— Твои друзья будут навещать тебя!
Тут Управляющий хлопнул в ладоши, и на этот звук в комнату вбежали шоколадные человечки. Они окружили Торопуна-Карапуна и стали его нежно подталкивать к дверям.
— Я не хочу. Не сердитесь, но я не хочу… — просил он.
— Кушать, кушать, кушать, — тихонечко шептали человечки, уводя его по лестнице.
Торопун-Карапун был вежливый мальчик, он не решался грубо говорить с такими добрыми и ласковыми людьми. А те все кружились около него, уводили вверх по лестнице и напевали:
Что вкусней всего на свете?
Шоколад, шоколад.
Ешьте, взрослые и дети,
Шоколад, шоколад.
Шоколадно Солнце светит!
Шоколад! Всякий рад!
Вам заменит все на свете
Шоколад, шоколад!
Седьмой день. Праздник в честь Шоколадного Солнца состоится завтра.
Ложка целый день спит. А Цыпленок целый день ест. Он съел оба наших телевизора, и теперь по вечерам нам нечего смотреть.
Мы собрались у Торопуна-Карапуна на четвертом этаже. И как только мы расселись на шоколадных стульях, Торопун-Карапун сказал:
— Друзья, нас не хотят отпускать отсюда.
— Как?! — воскликнула Ложка. — Оставить на веки вечные?
— Да. Ко мне приходил Управляющий и уговаривал остаться. Чего он только не обещал! Слова его были сладкошоколадные, и он рассыпался передо мной сахарным горошком. Он упрашивал, называл «милым мальчиком», говорил: «Все дети любят сладкое».

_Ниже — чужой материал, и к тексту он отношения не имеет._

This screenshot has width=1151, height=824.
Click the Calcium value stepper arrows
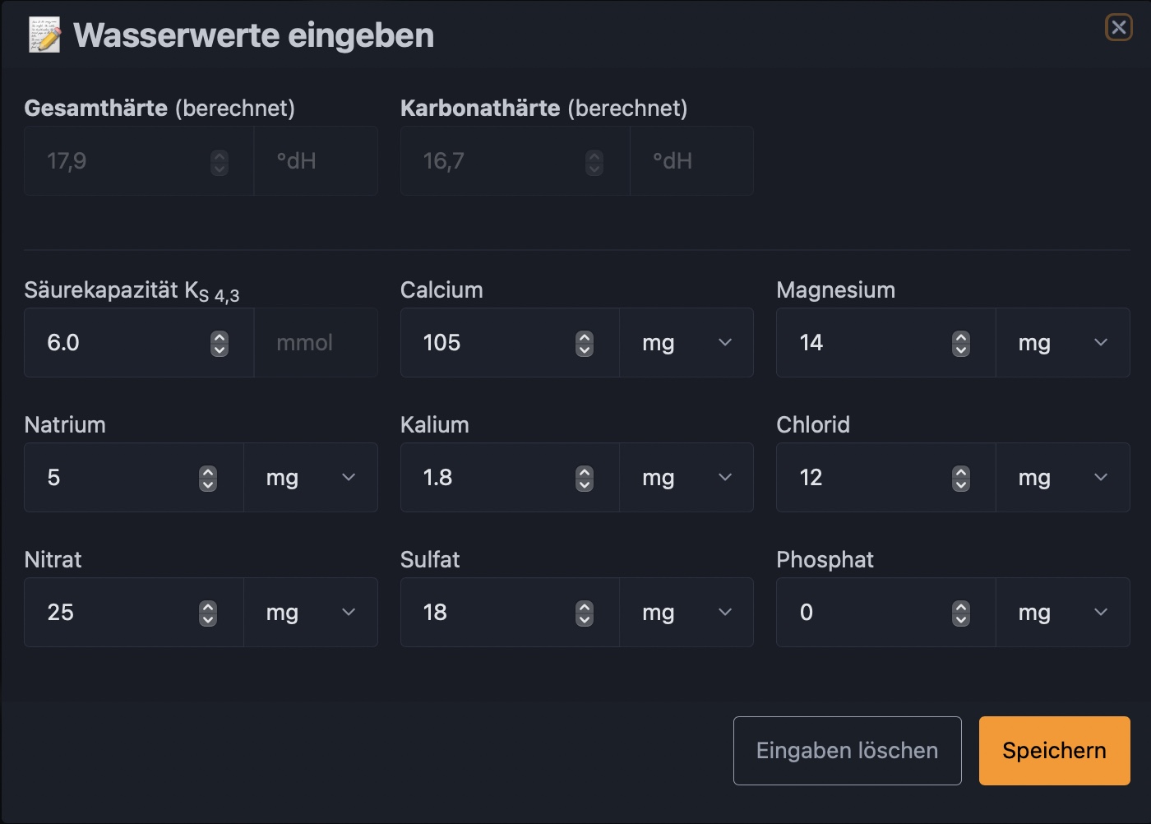tap(585, 344)
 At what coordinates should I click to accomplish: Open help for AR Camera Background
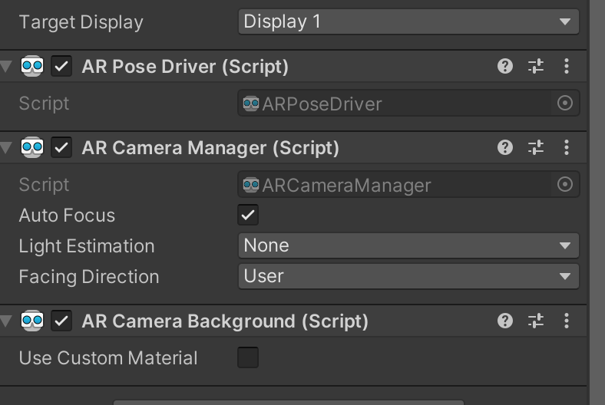[505, 321]
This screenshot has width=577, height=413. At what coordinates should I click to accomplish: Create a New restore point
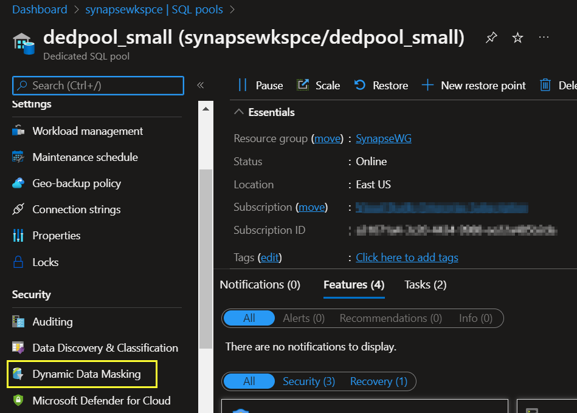coord(474,85)
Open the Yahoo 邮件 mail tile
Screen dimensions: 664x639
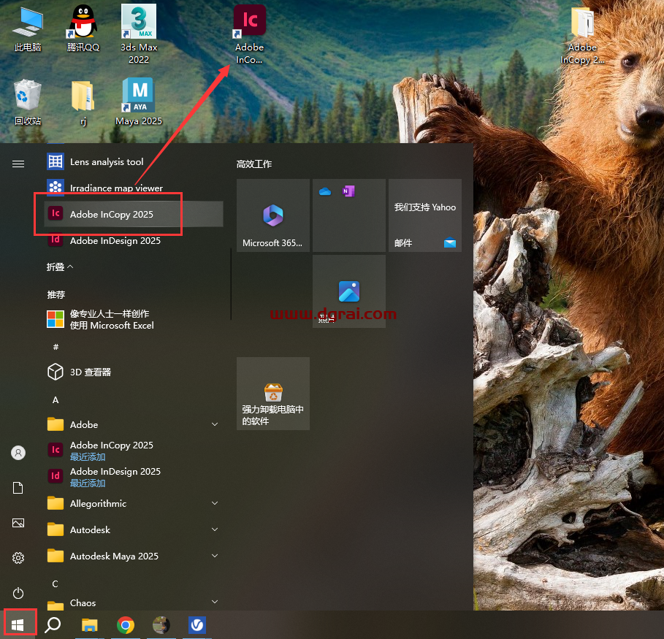point(424,215)
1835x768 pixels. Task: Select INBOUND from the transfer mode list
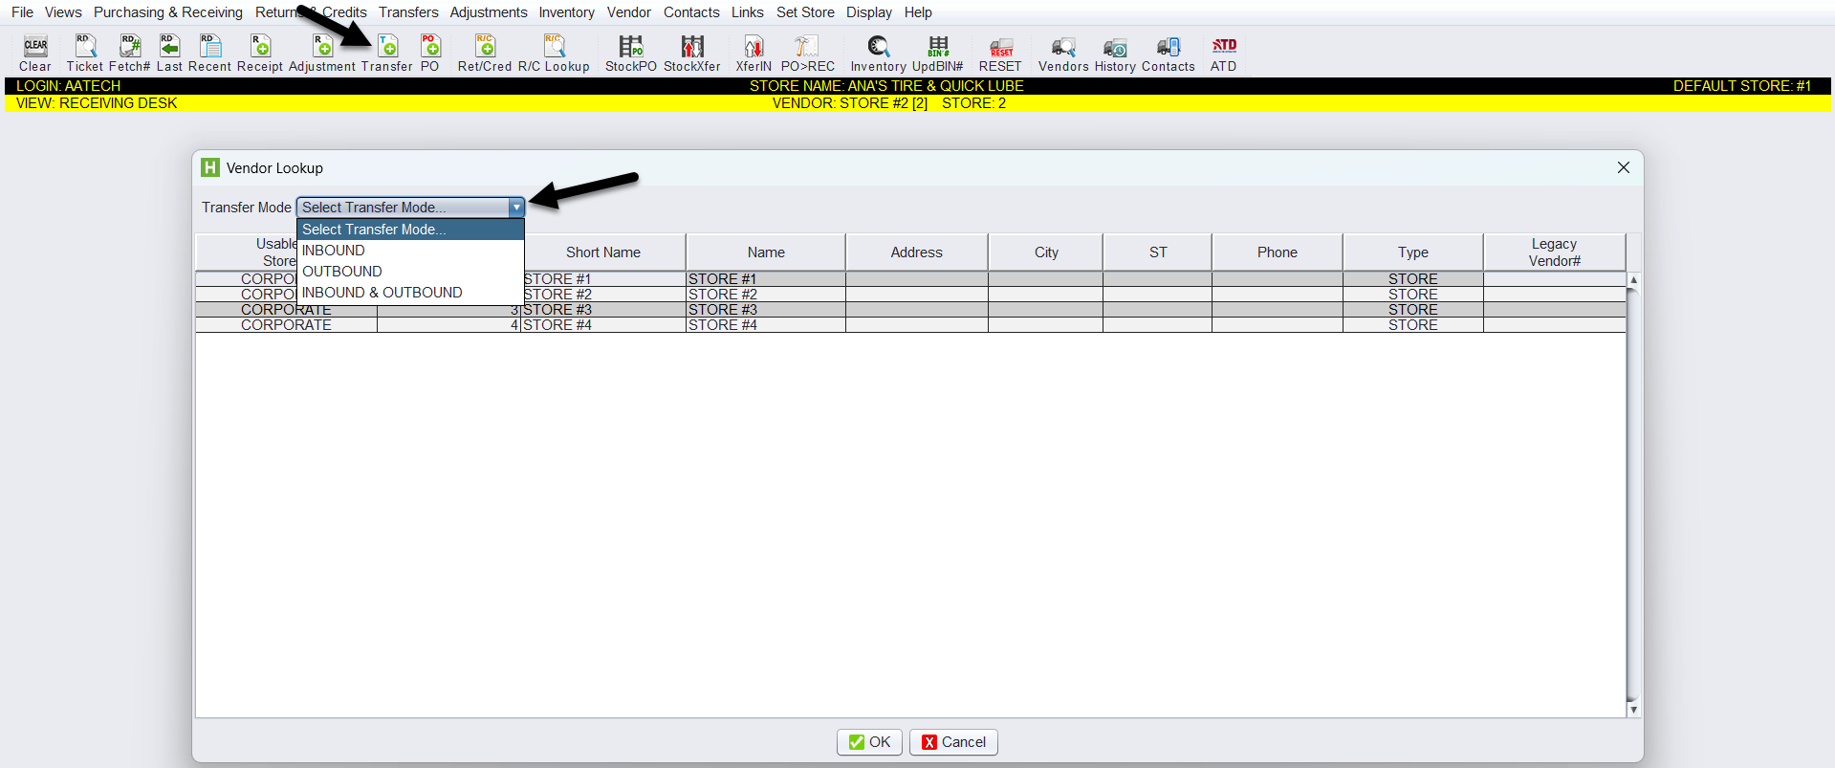334,251
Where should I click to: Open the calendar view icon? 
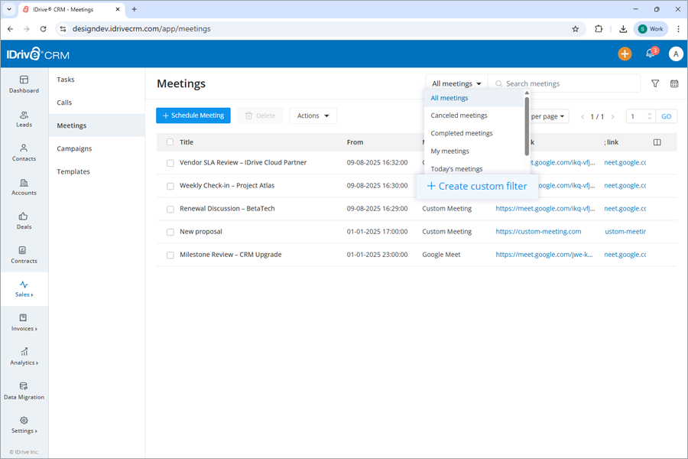[673, 83]
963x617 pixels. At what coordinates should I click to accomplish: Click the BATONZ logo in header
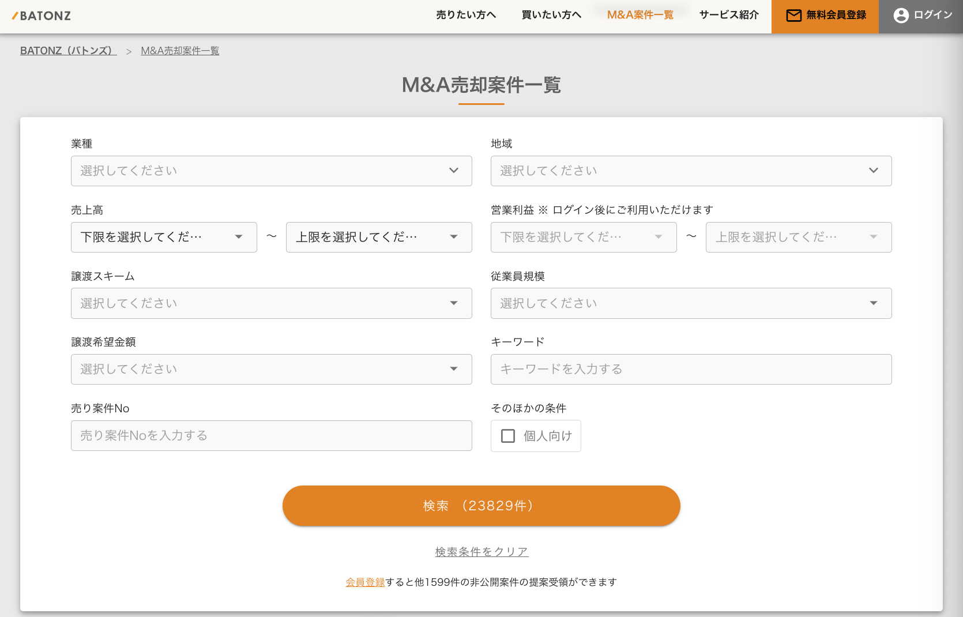pos(42,16)
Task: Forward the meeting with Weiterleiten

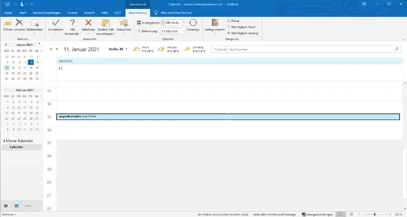Action: pos(34,23)
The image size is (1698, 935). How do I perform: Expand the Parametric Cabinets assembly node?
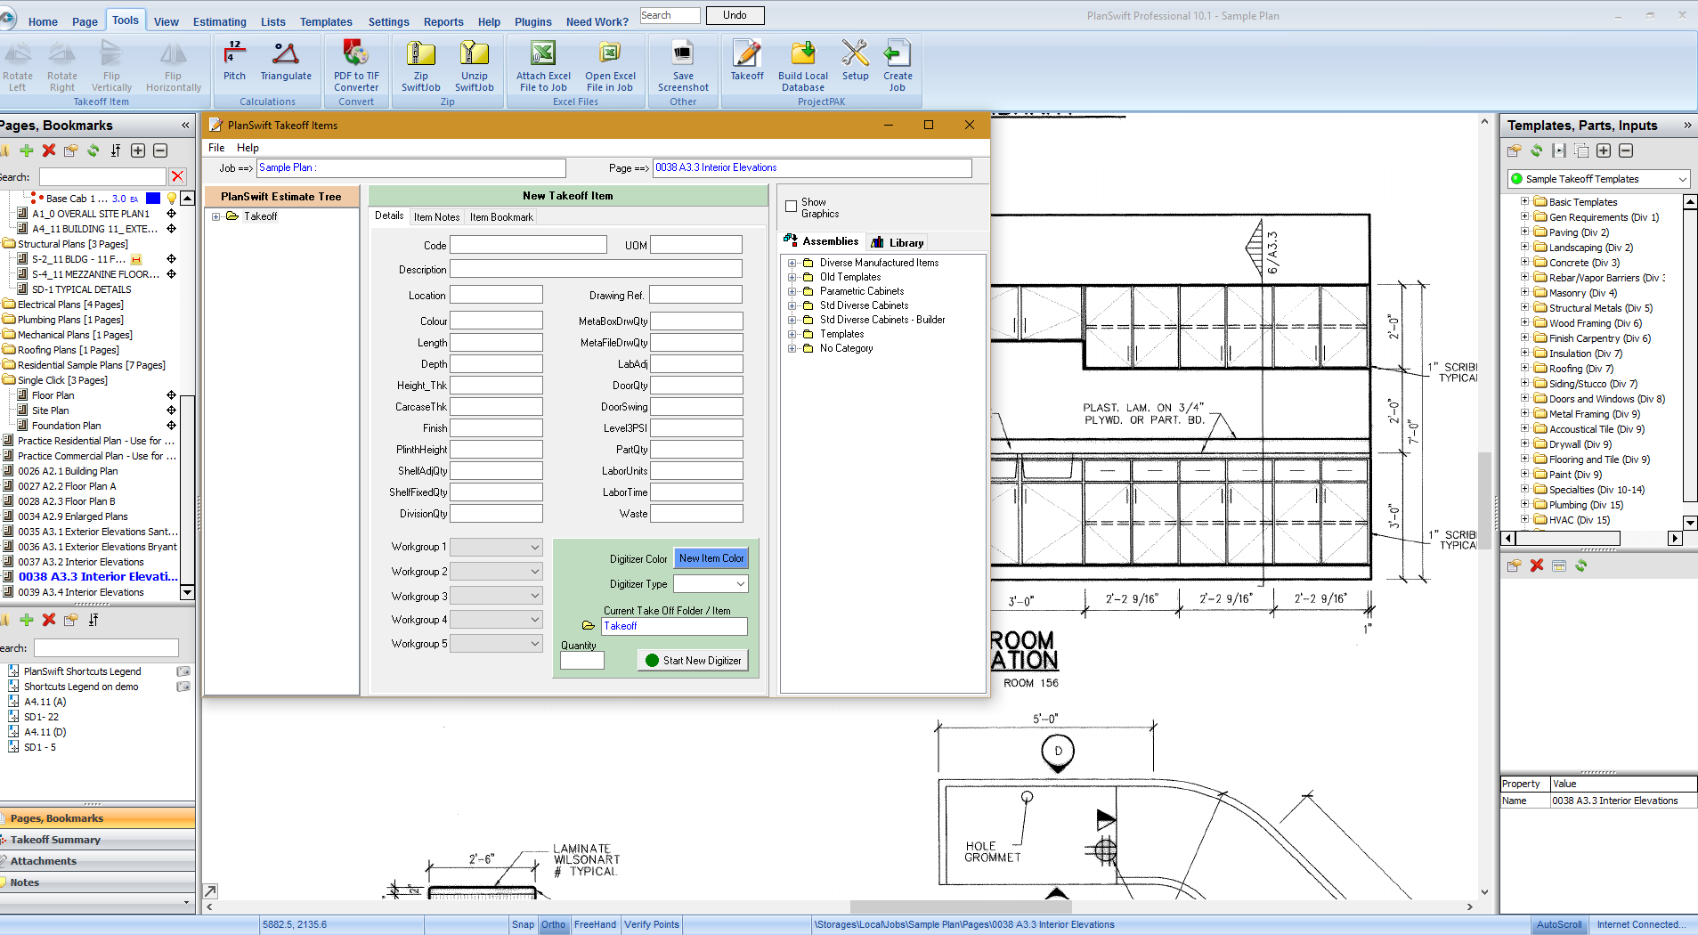(x=793, y=291)
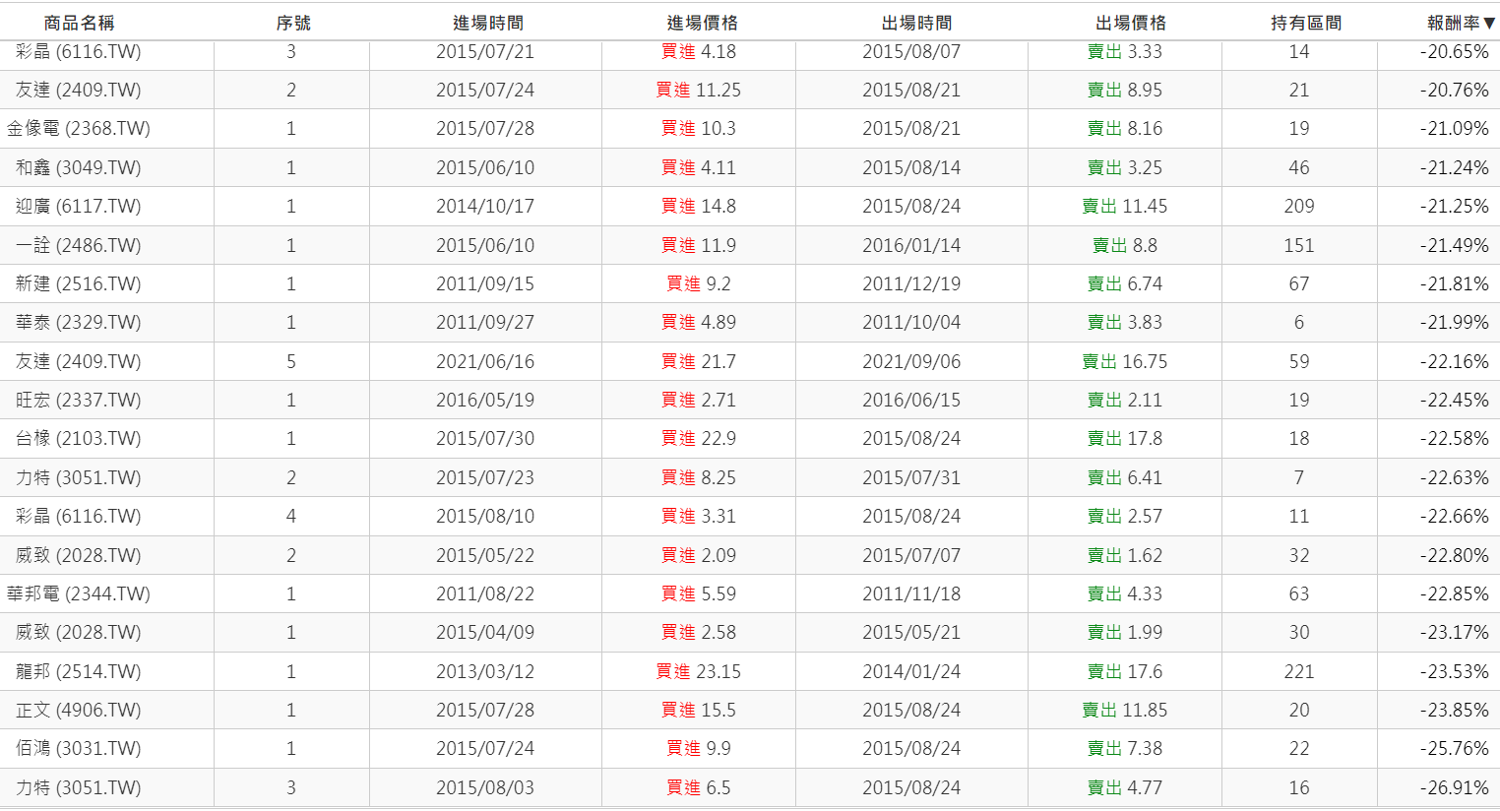Image resolution: width=1500 pixels, height=811 pixels.
Task: Select 華泰 (2329.TW) stock name
Action: 79,323
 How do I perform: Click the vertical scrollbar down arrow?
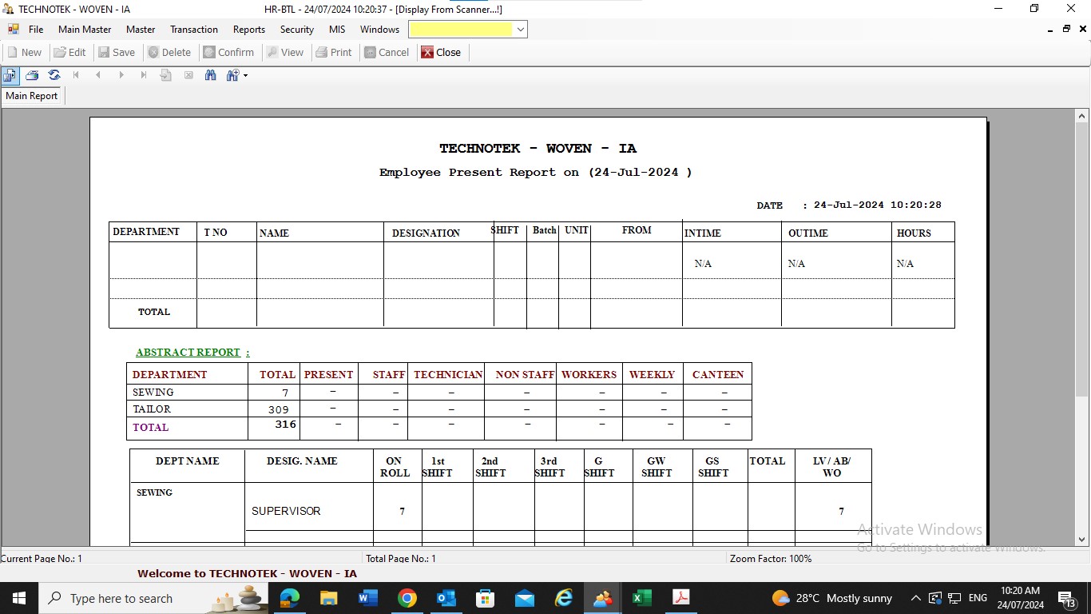coord(1082,539)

— А ты, Торопун-Карапун, что ответил? — спросил я.
— Мы конечно, любим сладкое. Но нам надо идти дальше.
— Точно! — гаркнул Солдатик.
— Ну, а Управляющий? — спросила Ложка.
— Он говорил, что я мог бы защищать Шоколадный городок. Но я отказался. Ведь никто на них не нападает. Тогда Управляющий крикнул: «Клянусь тысячами цукатиков, вы никуда не уйдете отсюда, если побываете на празднике! На празднике вас ждет сюрприз».
— Ой, я очень хочу сюрприз! — пискнул Цыпленок. — Ура!
— Нет, не «ура», — твердо сказал Торопун-Карапун. — Какие бы сладости нам еще ни предлагали, а мы пойдем дальше, дальше по карте.
ПО ТЕМНОЙ ЛЕСТНИЦЕ. Я ВСПОМИНАЮ КУЗНЕЧИКА
Восьмой день. Раннее утро. Звучит музыка. Толпы шоколадных человечков устремляются на дворцовую площадь.
Шоколадная дверь моей комнаты с шумом распахивается, и на пороге появляется Управляющий в золотистой шляпе с фруктами.
Управляющий отвешивает низкий поклон:
— Доброе утро! Как спали-почевали — на бочку или на спинке? Мягка ли была зефирная подушечка? Не давило ли кремовое одеяльце?
— Нет, — пробормотал я.
Он поклонился еще ниже:
— Разрешите поздравить вас с нашим общим праздником в честь Шоколадного Солнца.
— Я вас тоже поздравляю, — сказал я.
— Идите за мной, — кивнул он. — Я проведу вас самым коротким путем.
Мы вышли в коридор. Там уже стояли Цыпленок, Ложка и Солдатик. Слева неожиданно раздвинулась стенка, открылся темный проход, и мы стали подниматься по лестнице. Мы шли гуськом — впереди Управляющий, за ним я. Цыпленок, Солдатик и Ложка. Управляющий поднимался быстро, и мы еле поспевали за ним. Трудно было дышать. Пахло испорченными пирожными и прокисшим вареньем. Я задыхался, кружилась голова.
И вдруг я вспомнил. Когда я был маленьким и жил в детской колонии, ко мне пришел Кузнечик. Как раз в тот день мы с Витей назначили срок побега: через три дня в среду.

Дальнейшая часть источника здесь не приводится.